Na sua essência, Paulo Pascoal é o resultado de uma trajetória nómada, de alguém que viajou entre continentes e deixou-se moldar pelas experiências e pelas lições diárias. Mesmo assim, há uma solidez, uma raíz que traz consigo e que o forma, sobretudo em Portugal, onde, a cada dia, se sente a florescer. Entre várias culturas e realidades, a sua visão do mundo expandiu-se e tornou-se única. A sua infância em Angola foi marcada pela inocência, o aconchego familiar e o estar "entre os seus". Nos Estados Unidos, por outro lado, descobriu-se a si mesmo e sentiu pela primeira vez uma liberdade genuína, uma liberdade que só encontrou no pulsar criativo de Nova Iorque. Nessa cidade, desabrocharam as suas expressões de artista e de pessoa queer. Entre trocas culturais e constantes reinvenções de identidade, Paulo foi-se formando.


Mais tarde, foi o Canadá que o acolheu, um espaço onde assentou essas descobertas e explorou, com maturidade, as camadas do seu eu recém-descoberto, depois de um mestrado em Estudos Culturais Africanos. Voltando-se novamente para África, tentou viver em Angola, mas encontrou barreiras que o fizeram procurar outras paragens. “A Angola que conheci necessitava de mudanças estruturais para eu sentir que podia existir em plena liberdade,” explica Paulo. Foi então que São Tomé e Príncipe se tornou o seu refúgio. Ali, encontrou uma paz crua e uma vivência natural, principalmente na Ilha do Príncipe, onde se apaixonou pela simplicidade dos seus pouco mais de sete mil habitantes e pela energia jovem - maioritariamente com menos de 15 anos de idade.

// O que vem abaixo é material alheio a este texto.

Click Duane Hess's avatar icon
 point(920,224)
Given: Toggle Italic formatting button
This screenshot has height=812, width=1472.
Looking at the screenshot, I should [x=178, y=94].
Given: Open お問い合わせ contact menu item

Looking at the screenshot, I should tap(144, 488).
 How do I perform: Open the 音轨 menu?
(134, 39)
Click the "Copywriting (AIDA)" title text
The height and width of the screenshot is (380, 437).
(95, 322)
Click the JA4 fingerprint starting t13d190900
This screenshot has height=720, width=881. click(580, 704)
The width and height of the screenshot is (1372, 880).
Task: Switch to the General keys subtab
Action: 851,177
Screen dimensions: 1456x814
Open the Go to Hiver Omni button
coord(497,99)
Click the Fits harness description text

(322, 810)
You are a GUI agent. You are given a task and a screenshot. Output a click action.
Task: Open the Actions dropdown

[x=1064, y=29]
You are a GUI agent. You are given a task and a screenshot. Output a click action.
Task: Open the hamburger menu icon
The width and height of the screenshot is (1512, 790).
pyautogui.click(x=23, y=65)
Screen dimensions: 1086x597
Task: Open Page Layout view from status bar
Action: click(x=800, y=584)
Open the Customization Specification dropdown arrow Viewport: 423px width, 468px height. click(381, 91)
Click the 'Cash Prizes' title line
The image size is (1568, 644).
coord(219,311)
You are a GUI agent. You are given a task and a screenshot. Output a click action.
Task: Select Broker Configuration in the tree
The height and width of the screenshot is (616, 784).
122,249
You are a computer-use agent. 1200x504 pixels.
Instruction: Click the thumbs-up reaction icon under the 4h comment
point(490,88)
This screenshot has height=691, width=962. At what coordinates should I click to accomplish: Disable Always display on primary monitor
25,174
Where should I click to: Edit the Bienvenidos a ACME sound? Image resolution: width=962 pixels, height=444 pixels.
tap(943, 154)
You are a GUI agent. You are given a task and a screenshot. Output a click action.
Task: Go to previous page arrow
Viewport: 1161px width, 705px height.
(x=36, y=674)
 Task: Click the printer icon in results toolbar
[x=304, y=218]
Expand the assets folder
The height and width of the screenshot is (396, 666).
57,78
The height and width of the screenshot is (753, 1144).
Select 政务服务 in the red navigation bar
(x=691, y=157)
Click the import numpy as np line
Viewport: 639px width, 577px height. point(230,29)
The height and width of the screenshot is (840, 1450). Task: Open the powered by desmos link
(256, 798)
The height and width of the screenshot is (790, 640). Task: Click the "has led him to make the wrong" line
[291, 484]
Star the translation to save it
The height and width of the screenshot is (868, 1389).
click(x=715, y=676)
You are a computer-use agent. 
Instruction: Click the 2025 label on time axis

Dessa vivência surgiu a inspiração para o seu projeto R.I.N.A. (Reconexão Imaginativa para Nativos Africanos), uma metodologia de ensino que desenvolveu para integrar as artes performativas nas escolas, criando um espaço de reconexão cultural e espiritual com a população local. Apesar do carinho e das aspirações, Paulo admite que o regresso a África pode ser desafiante e desmistifica as expectativas românticas, sublinhando que, muitas vezes, são os próprios pares africanos que complicam a adaptação daqueles que tentam regressar.


Portugal surge assim como o marco geográfico onde o artista se define e se afirma enquanto “corpo político”. Sente-se, de repente, marcado pelo sistema. "Tornei-me negro, um negro para o sistema, com todas as limitações impostas: sem papéis, sem acesso à academia, sem tantos outros privilégios." Com esta consciência, Paulo começa a estruturar a sua vida por camadas e a aceitar as transições da sua existência.


Entre gargalhadas e uma ironia madura, o ator reconhece que a sua vida poderia ser "digna de uma série Netflix", recheada de desafios, momentos quase inverossímeis e situações que parecem saídas de uma biografia ficcionada. Ao longo dos seus 42 anos, muitas vezes já se perguntou onde reside a verdade na sua narrativa, e daí surge a ideia de "bioficção", um neologismo que criou como uma forma de suavizar as fricções da sua própria história. “É tudo real, mas parece ficção,” conta Paulo com um sorriso nos lábios. Hoje, vive uma transformação enquanto autor, com o primeiro livro de uma trilogia a conquistar leitores numa voracidade incrível. Cada página é lida como se fosse uma experiência partilhada, uma realidade íntima que agora ganha vida nas mãos de desconhecidos e, mesmo para Paulo, é um momento de assombro. "Agora sim, sinto que a minha vida se transforma em algo novo, porque partilhei um diário que nunca foi escrito para ser lido!", revela.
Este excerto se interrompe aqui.